Let me show you why Abstract is the perfect tool to use to in sketching sessions.

Benefits:

  • Everything is already documented
  • You know who did what
  • Everyone is working within the same constraints
  • Lots of idea generation in a short amount of time

[Don’t know about Abstract? Learn more here “Git repository for designers as you’ve never seen: Abstract (+ Sketch)” by Matteo Gratton]

Digital Sketching (lazy person’s ideation)

The beauty of Abstract is that multiple people can work on the same file and merge without conflict. In one 30 or 45-minute ideation session, designers can collaborate on the same problem and ideas can be adopted as soon as the session is complete. No more taking photos of sketches and recreating them as wireframes!

“ — No more taking photos of sketches and recreating them as wireframes!”

Step 1: Pick a narrow/simple user problem

Try to limit the scope of the problem you want people to solve for so that you can get high quality, detailed ideas out of the session. If you go too broad with the problem space — something like “how can we show content other than navigation on category pages?” — you will stump your team of designers and leave their heads spinning for most of the session.

“— if you limit the scope of the problem, you will get higher quality ideas out of your session”

By contrast, if you go for a problem that is more specific and in context — “how can we best display sale and brand content in between rows of existing navigation on category pages?”, for example — people will likely feel more confident that they can add value and viable ideas, even if the workstream is not their area of expertise.

Step 2: Create the template

I have found digital ideation sessions to be most successful when you put in a little work beforehand.

As the meeting-holder, here’s what you can do:

  1. Create pages within your file with each participant’s name
  2. Collect the minimum amount of information to inform the group about the area of focus for the ideation session (customer problem, technical constraints, etc) and put that on artboards for context
  3. Copy and paste the artboards into each person’s page so that they all start with the same information

Your pre-meeting template could look something like this:

Kickstart your ideation by providing key info and constraints

Step 3: Gather your team of innovators

The best ideation sessions include designers from diverse workstreams (For example, I had designers from upper and lower funnel, as well as our design system participate in this session).
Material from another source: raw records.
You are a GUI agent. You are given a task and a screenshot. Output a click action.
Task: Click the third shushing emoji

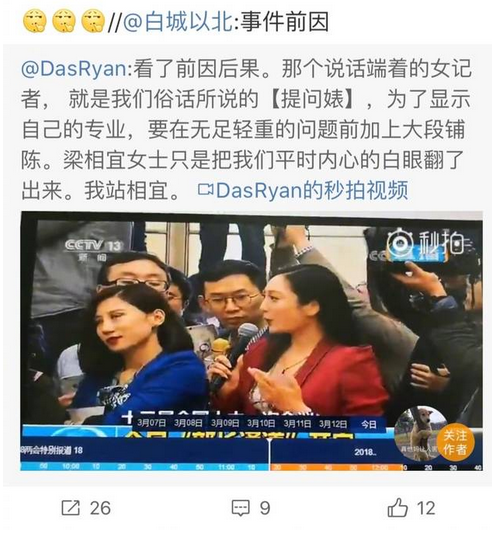pyautogui.click(x=93, y=21)
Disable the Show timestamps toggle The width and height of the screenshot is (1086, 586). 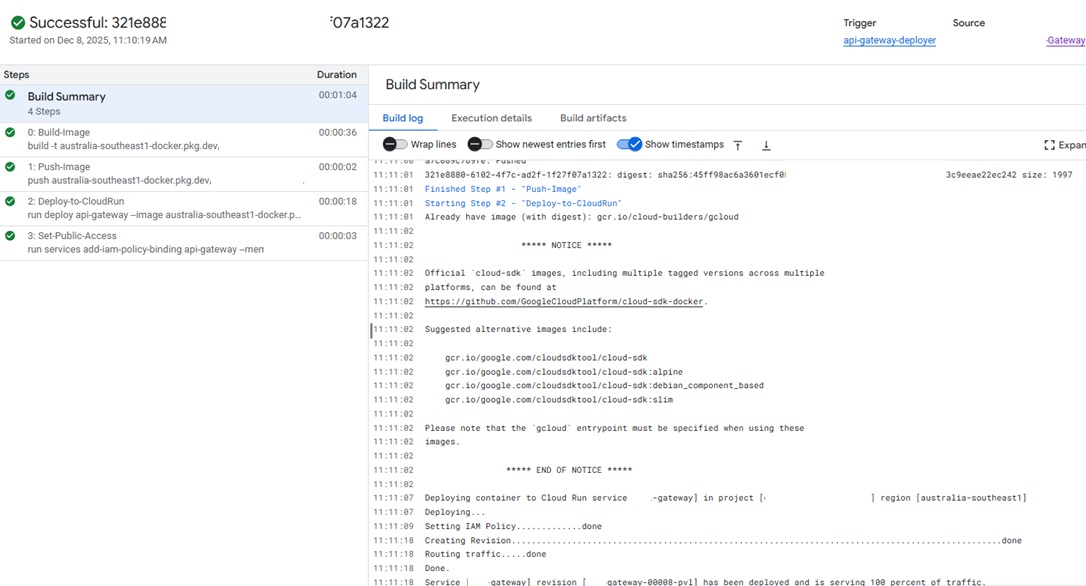pos(629,144)
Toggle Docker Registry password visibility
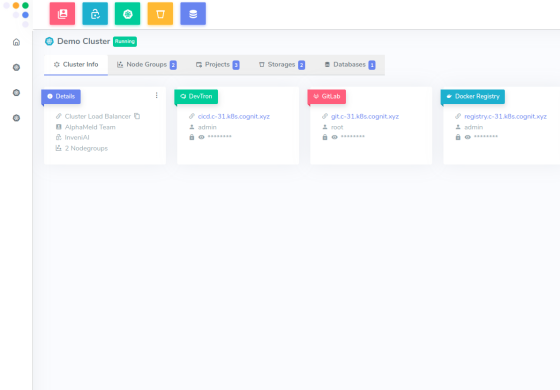Image resolution: width=560 pixels, height=390 pixels. click(468, 137)
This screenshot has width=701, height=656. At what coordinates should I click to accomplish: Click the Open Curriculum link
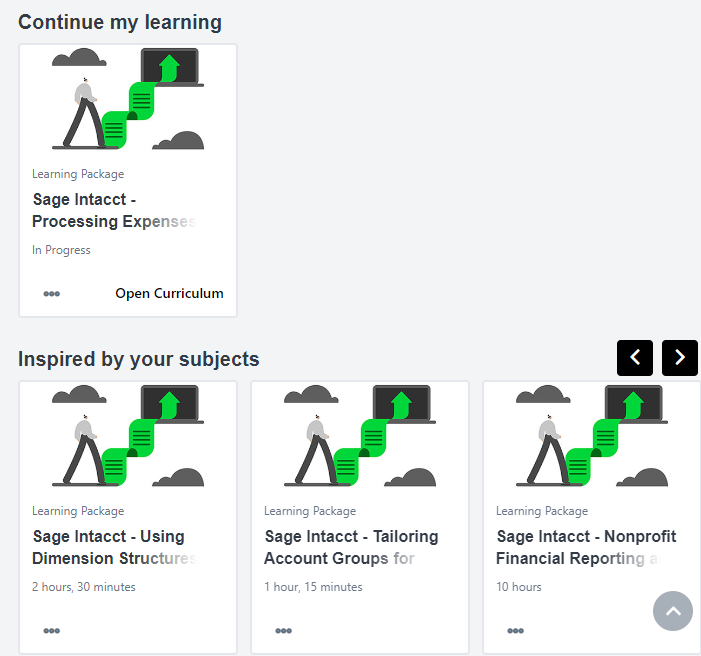tap(169, 294)
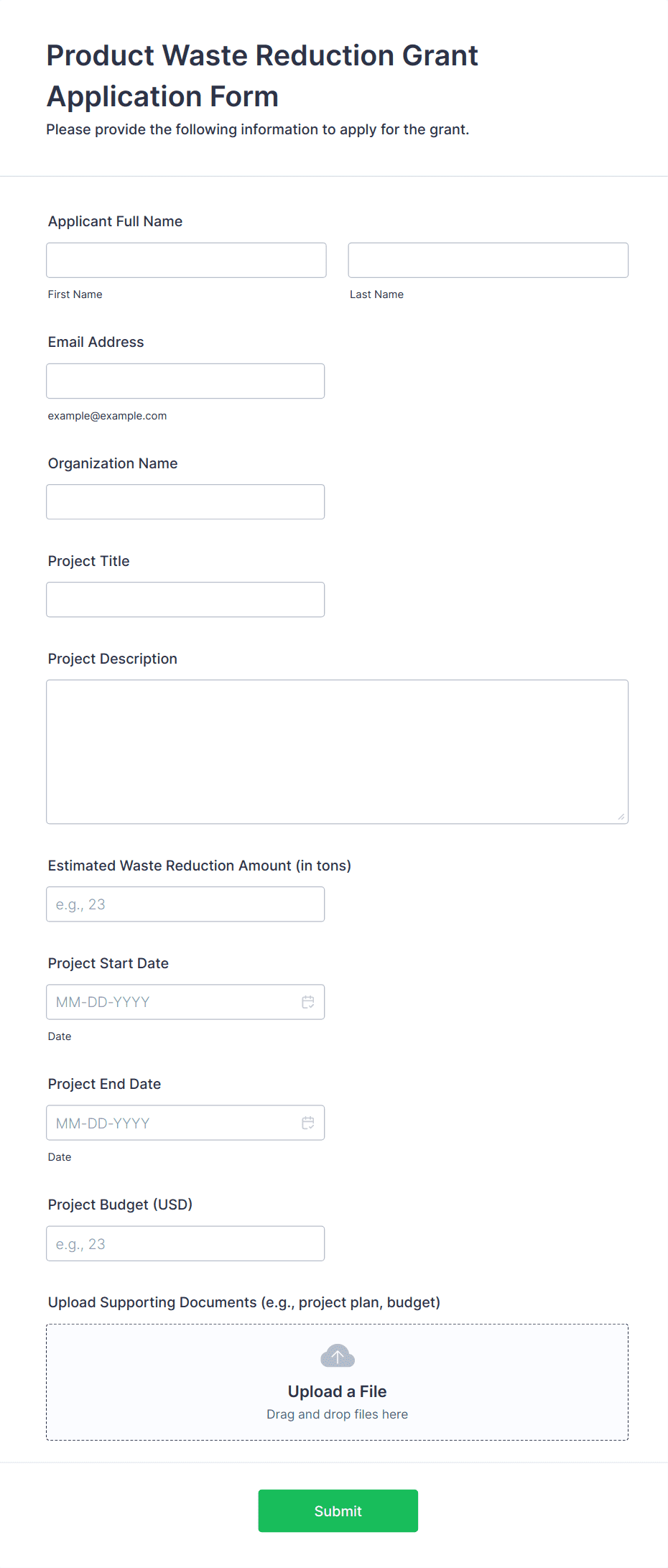Open the Project Start Date calendar icon
This screenshot has width=668, height=1568.
(308, 1002)

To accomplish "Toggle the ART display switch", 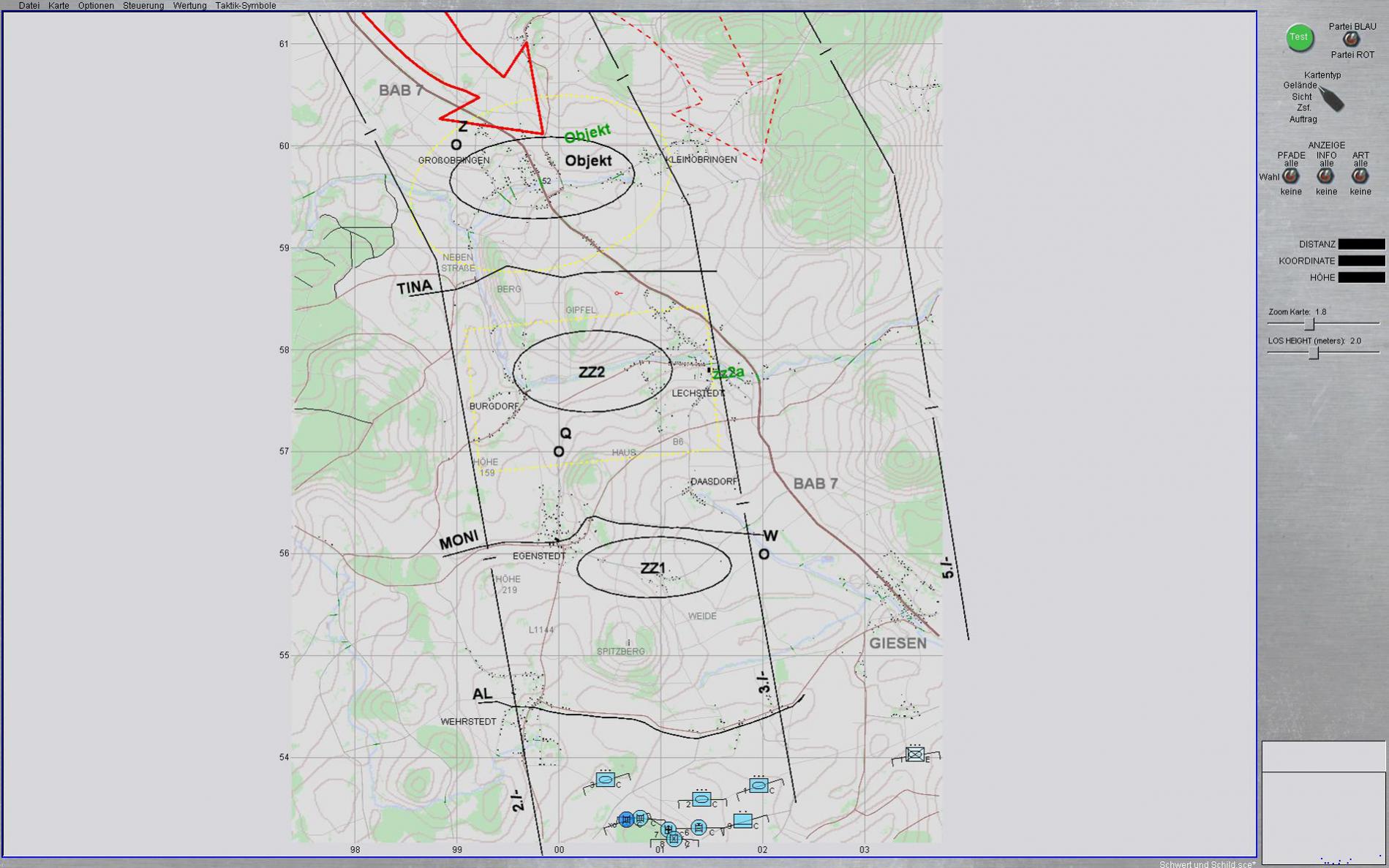I will coord(1360,176).
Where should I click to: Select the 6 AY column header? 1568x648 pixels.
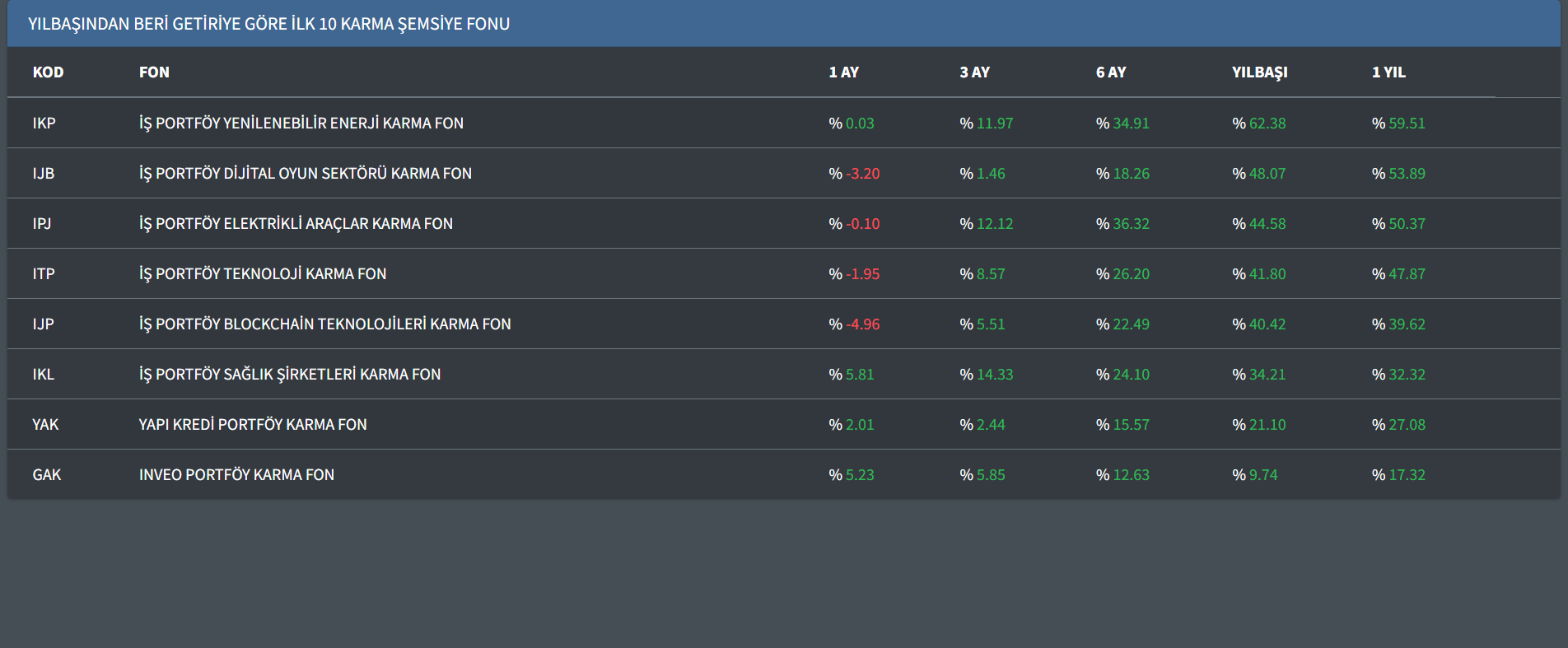[1110, 72]
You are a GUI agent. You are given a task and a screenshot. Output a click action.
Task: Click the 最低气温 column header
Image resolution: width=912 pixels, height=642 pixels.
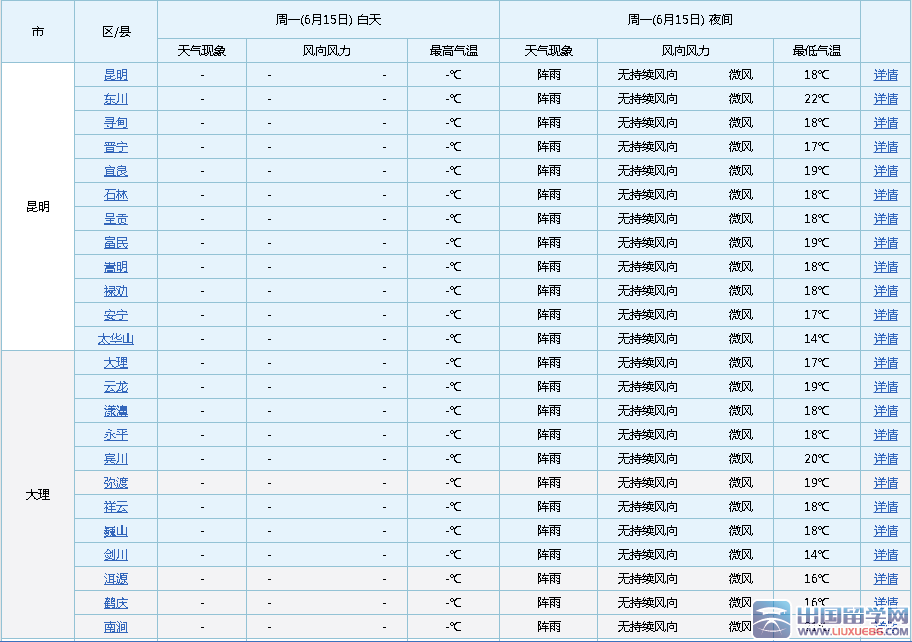click(x=816, y=51)
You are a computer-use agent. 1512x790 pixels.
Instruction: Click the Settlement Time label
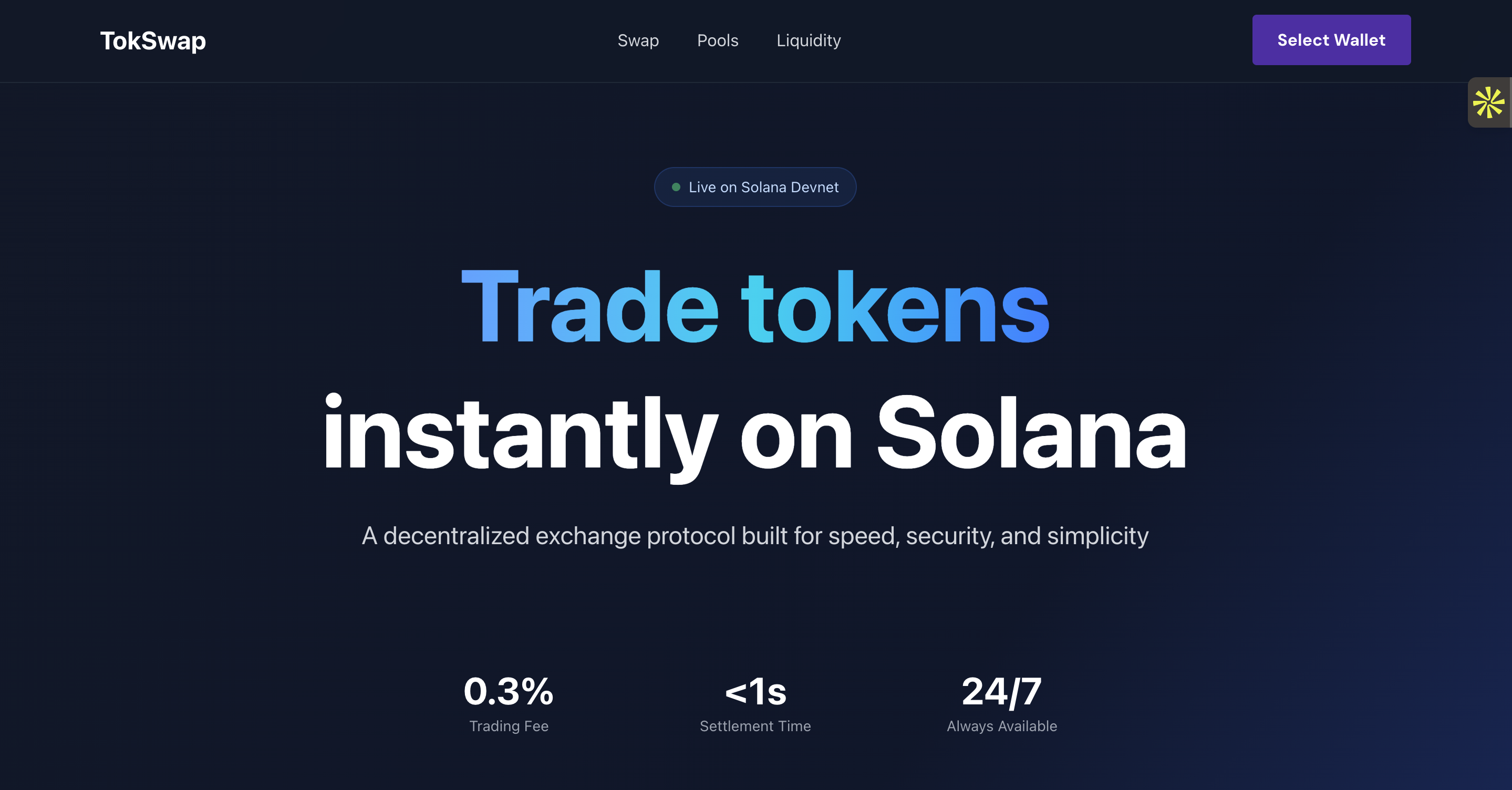pos(755,726)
This ensures that you’ll get a broad perspective on possible solutions.

Ideally, if you pick the right scope of customer problem to tackle, and set up the context, then any designer could join in your session. No need to send a pre-read, just be sure to tell your participants to bring their computers and they will be able to dive right with your Abstract template.

“ — include designers from diverse workstreams”

Step 4: Ideation time!

At the start of the session, have each participant branch from the appropriate file and have them look for their respective page. Having people work on their own page will prevent merge conflicts later on. Branch names don’t really matter here as they will quickly be archived after the session.

Step 5: Bask in great ideation

In just a short amount of time, you can have usable digital artboards that the organizer can quickly refine and work with.

Step 6: Merge & Archive

At the end of the session, have each participant merge their work to the master file and archive their branch. When the organizer then branches after the session, each participant’s work will be in the same file!

Conclusion

These sessions are a ton of fun — for organizers and participants alike — and a great way gain exposure to the work the rest of your design team is doing.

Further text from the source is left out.